Structure diagram of discriminator network.

Spectral normalization is applied in all convolution modules of the discriminator, and the Lipschitz constant of the discriminator is constrained by limiting the spectral norm of the weight matrix of each convolution module, which is set to 1 to ensure the stability of the training process. The process of spectral normalization is shown in formula (9).

\begin{aligned} \hat{W} = \frac{W}{σ (W)} \end{aligned}

(9)

In the formula, W is the weight matrix of the convolutional layer, $σ (W)$ is the spectral norm of W, that is, the maximum singular value of W, and $\hat{W}$ is the weight matrix after spectral normalization.

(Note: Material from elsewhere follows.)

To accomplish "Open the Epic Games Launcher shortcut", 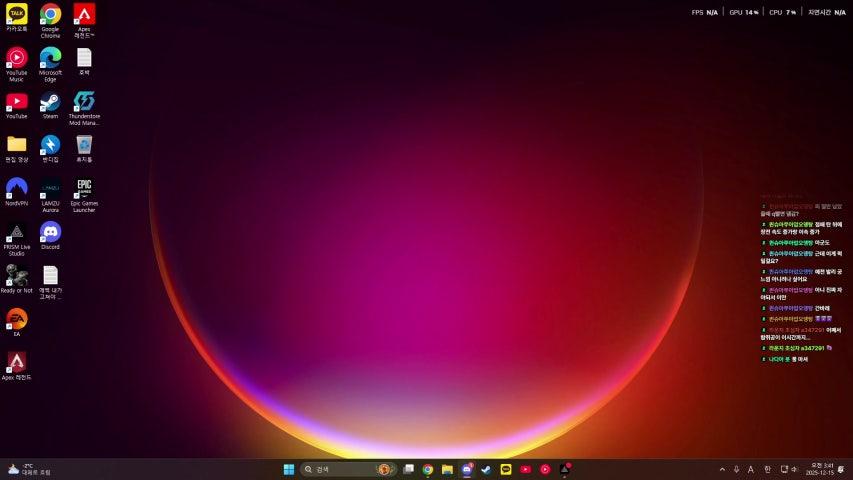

After completing the above settings, adversarial training can begin. The training process is carried out from bottom to top according to the process in Figure 7, and each process node will be performed on the two networks of the generator and the discriminator.

3.3.3 Loss function

Combining the loss functions of Conditional Generative Adversarial Networks (CGAN) and Generative Adversarial Networks (GAN). When a network model learns training data, its core task is to capture the distribution characteristics of the data. Common loss functions include two types, L1 and L2, where L1 loss function corresponds to Laplacian distribution, while L2 loss function corresponds to Gaussian distribution. When dealing with outliers, L1 loss usually performs better due to higher robustness, whereas L2 loss may sacrifice the performance of a large number of normal samples due to the influence of a single outlier. Therefore, the L1 loss term is the better choice when choosing the loss function. The final loss function is shown in formula:

\begin{aligned} G * = \arg min_{G} max_{D} L_{C G A N} (G, D) + λ L_{L 1} (G) \end{aligned}

(10)

In the formula, $L_{C G A N} (G, D)$ is the loss function of conditional GAN, $λ$ is the regularization coefficient, which is used to balance the weights of CGAN loss term and L1 loss term, and $L_{L 1} (G)$ is the L1 loss term.

This joint loss mechanism ensures that Trans GAN can not only generate innovative pattern variants (thanks to adversarial loss), but also firmly anchor within the range of real bronze pattern styles (thanks to L1 reconstruction loss), achieving the artistic generation goal of “having rules but no rules”.

4. Experimental study

4.1 Experimental methods

The data set selected in this paper is Bronze Pattern Dataset, CIFAR-10, and Traditional Pattern Dataset. The Bronze Pattern Dataset contains a variety of bronze pattern images, covering patterns of different historical periods and styles. CIFAR-10 contains 60,000 color images in 10 categories, and each category includes 6000 images, and the image size is 32 × 32 pixels, and it contains multiple categories of images such as airplanes, cars, birds, cats, deer, dogs, frogs, horses, ships, trucks, etc. Traditional Pattern Data set contains embroidery, paper-cutting, ceramic and other patterns, which are used for generalization ability test.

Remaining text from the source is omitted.